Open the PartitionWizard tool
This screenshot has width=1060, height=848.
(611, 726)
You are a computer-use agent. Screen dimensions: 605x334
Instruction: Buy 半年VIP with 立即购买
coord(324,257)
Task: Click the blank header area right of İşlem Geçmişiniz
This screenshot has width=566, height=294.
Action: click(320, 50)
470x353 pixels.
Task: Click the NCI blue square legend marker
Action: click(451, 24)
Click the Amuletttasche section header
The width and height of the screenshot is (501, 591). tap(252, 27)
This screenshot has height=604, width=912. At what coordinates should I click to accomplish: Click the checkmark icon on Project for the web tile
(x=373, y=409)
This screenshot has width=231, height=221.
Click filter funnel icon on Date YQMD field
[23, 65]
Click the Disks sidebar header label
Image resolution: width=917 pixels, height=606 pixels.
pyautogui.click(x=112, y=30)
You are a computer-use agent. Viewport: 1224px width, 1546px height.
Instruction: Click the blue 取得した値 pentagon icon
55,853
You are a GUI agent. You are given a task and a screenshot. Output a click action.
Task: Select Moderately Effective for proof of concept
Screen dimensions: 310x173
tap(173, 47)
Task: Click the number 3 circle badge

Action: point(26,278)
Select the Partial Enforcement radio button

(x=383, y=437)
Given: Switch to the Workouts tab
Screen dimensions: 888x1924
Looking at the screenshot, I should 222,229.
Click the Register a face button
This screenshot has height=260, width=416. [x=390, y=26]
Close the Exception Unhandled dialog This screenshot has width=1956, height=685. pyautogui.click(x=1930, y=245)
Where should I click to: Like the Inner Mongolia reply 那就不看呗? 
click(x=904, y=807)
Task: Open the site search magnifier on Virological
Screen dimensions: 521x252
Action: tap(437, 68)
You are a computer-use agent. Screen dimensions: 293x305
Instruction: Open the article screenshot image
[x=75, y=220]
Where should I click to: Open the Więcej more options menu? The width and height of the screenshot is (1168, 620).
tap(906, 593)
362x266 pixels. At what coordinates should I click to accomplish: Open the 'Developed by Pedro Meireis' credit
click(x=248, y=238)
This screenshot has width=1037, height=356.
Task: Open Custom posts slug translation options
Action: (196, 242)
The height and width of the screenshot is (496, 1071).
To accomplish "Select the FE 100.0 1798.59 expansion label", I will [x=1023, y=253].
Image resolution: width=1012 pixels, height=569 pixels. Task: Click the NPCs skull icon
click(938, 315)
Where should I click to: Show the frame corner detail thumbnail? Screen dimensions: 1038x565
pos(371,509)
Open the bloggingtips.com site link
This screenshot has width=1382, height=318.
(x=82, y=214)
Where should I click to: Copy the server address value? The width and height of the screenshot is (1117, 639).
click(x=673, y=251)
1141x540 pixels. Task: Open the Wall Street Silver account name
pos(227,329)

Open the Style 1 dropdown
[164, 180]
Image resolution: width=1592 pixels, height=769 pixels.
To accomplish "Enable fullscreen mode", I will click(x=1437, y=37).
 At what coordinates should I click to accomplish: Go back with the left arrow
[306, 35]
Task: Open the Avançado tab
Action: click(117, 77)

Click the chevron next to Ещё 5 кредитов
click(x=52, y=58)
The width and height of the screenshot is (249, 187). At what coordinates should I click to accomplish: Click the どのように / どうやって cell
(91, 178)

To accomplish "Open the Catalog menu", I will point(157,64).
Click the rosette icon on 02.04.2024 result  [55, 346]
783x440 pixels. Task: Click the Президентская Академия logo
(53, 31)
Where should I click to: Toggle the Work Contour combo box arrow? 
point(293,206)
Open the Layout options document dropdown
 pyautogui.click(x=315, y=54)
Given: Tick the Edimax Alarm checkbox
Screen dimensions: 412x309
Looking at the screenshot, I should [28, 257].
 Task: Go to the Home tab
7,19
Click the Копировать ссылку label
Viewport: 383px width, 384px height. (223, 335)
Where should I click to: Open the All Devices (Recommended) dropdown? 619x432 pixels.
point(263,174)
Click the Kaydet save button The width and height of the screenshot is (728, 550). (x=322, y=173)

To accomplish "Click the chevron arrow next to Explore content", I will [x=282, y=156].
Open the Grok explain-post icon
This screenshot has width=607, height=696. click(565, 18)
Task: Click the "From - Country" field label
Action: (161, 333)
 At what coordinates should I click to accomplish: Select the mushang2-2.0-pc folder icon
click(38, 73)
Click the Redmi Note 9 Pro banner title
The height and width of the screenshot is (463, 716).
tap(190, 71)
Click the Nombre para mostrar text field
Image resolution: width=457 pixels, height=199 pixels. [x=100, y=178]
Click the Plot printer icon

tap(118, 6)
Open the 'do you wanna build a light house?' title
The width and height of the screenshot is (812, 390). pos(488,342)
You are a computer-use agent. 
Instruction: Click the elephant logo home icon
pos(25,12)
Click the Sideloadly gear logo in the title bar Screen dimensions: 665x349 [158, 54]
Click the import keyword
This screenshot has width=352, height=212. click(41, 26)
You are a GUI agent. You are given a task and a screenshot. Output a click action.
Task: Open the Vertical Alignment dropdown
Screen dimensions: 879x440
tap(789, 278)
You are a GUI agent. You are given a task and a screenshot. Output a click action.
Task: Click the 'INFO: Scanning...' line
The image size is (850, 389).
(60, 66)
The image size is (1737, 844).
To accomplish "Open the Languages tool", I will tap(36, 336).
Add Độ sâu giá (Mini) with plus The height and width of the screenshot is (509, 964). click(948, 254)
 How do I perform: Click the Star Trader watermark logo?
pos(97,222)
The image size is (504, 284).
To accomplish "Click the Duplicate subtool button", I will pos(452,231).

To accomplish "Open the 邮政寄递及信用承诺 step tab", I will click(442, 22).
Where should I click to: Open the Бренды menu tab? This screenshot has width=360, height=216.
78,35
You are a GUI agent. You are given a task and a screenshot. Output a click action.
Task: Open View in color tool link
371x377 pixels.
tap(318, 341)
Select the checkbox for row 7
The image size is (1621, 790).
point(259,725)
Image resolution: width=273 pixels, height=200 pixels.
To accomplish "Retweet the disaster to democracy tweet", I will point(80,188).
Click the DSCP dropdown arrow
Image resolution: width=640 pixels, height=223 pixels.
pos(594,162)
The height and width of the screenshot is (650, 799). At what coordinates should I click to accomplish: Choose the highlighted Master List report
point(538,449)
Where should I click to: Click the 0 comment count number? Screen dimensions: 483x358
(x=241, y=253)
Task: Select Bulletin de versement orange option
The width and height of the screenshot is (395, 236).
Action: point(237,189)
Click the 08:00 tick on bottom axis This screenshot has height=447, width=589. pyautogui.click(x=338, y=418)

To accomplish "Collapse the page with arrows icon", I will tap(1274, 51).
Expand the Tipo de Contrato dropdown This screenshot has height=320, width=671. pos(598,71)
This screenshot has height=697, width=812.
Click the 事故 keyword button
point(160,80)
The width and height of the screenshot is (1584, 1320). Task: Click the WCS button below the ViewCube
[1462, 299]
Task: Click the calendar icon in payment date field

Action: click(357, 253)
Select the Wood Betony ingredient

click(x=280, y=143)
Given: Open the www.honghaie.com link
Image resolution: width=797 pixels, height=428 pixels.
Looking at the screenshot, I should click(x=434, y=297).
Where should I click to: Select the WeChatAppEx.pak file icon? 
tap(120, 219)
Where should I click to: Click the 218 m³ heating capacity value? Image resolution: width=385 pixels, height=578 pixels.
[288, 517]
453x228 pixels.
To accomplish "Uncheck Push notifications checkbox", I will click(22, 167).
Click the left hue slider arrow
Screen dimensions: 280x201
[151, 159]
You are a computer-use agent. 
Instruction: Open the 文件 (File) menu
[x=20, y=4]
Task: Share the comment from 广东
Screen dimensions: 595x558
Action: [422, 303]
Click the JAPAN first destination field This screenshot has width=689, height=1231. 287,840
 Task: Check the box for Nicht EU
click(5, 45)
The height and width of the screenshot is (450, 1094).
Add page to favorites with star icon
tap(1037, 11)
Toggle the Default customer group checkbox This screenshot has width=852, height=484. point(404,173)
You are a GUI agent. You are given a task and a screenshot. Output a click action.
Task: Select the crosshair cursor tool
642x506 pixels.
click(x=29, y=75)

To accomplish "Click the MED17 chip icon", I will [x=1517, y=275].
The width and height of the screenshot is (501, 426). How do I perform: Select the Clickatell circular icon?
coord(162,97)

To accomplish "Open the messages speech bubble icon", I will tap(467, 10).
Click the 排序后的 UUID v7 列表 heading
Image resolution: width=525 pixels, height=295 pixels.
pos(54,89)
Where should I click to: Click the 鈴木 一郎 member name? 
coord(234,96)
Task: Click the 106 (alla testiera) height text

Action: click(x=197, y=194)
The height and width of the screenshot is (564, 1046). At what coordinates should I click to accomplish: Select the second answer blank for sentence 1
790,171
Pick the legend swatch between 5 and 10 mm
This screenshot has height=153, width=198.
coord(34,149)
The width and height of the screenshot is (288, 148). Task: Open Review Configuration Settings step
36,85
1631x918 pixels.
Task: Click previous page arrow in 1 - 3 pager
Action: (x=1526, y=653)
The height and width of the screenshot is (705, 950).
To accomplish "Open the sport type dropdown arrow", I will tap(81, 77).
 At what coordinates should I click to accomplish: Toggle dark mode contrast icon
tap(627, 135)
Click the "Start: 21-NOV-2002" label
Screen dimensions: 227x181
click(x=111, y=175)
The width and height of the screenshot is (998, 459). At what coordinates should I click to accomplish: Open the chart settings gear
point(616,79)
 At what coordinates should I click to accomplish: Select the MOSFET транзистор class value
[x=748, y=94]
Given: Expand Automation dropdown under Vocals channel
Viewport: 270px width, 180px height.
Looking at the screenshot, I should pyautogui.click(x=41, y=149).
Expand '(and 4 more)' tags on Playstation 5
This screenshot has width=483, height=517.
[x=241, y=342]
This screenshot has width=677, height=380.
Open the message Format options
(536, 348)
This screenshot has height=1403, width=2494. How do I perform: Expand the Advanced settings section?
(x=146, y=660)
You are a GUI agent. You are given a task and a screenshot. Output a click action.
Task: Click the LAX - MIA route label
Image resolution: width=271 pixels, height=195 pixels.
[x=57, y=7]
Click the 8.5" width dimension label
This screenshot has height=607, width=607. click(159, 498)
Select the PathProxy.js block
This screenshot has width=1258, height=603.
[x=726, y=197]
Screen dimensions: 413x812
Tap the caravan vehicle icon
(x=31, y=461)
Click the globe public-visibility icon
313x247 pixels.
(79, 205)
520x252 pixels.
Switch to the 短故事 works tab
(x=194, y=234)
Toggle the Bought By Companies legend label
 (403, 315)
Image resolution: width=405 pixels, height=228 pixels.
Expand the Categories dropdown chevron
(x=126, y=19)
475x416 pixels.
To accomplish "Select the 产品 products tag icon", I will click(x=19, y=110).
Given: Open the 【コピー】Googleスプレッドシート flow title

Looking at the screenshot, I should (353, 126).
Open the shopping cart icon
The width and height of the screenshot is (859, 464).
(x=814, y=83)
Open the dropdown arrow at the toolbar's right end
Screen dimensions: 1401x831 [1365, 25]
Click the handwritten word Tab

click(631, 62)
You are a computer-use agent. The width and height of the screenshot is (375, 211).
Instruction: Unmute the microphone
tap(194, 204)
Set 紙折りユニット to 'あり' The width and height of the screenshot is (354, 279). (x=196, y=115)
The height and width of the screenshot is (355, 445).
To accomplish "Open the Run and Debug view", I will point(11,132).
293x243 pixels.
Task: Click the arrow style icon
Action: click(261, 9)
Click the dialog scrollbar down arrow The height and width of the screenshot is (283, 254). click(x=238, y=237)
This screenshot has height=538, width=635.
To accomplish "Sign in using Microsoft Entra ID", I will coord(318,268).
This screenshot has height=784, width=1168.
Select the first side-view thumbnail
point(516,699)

[What the task requires]
Repeat exactly the lines that run from the opening of the listing through the line holding "Given: Switch to the Workouts tab". Leave out everything else.

[Expected output]
Open the PartitionWizard tool
This screenshot has width=1060, height=848.
(611, 726)
You are a computer-use agent. Screen dimensions: 605x334
Instruction: Buy 半年VIP with 立即购买
coord(324,257)
Task: Click the blank header area right of İşlem Geçmişiniz
This screenshot has width=566, height=294.
Action: click(320, 50)
470x353 pixels.
Task: Click the NCI blue square legend marker
Action: click(451, 24)
Click the Amuletttasche section header
The width and height of the screenshot is (501, 591). tap(252, 27)
This screenshot has height=604, width=912. At what coordinates should I click to accomplish: Click the checkmark icon on Project for the web tile
(x=373, y=409)
This screenshot has width=231, height=221.
Click filter funnel icon on Date YQMD field
[23, 65]
Click the Disks sidebar header label
Image resolution: width=917 pixels, height=606 pixels.
pyautogui.click(x=112, y=30)
You are a computer-use agent. Viewport: 1224px width, 1546px height.
Instruction: Click the blue 取得した値 pentagon icon
55,853
You are a GUI agent. You are given a task and a screenshot. Output a click action.
Task: Select Moderately Effective for proof of concept
Screen dimensions: 310x173
tap(173, 47)
Task: Click the number 3 circle badge

Action: point(26,278)
Select the Partial Enforcement radio button

(x=383, y=437)
Given: Switch to the Workouts tab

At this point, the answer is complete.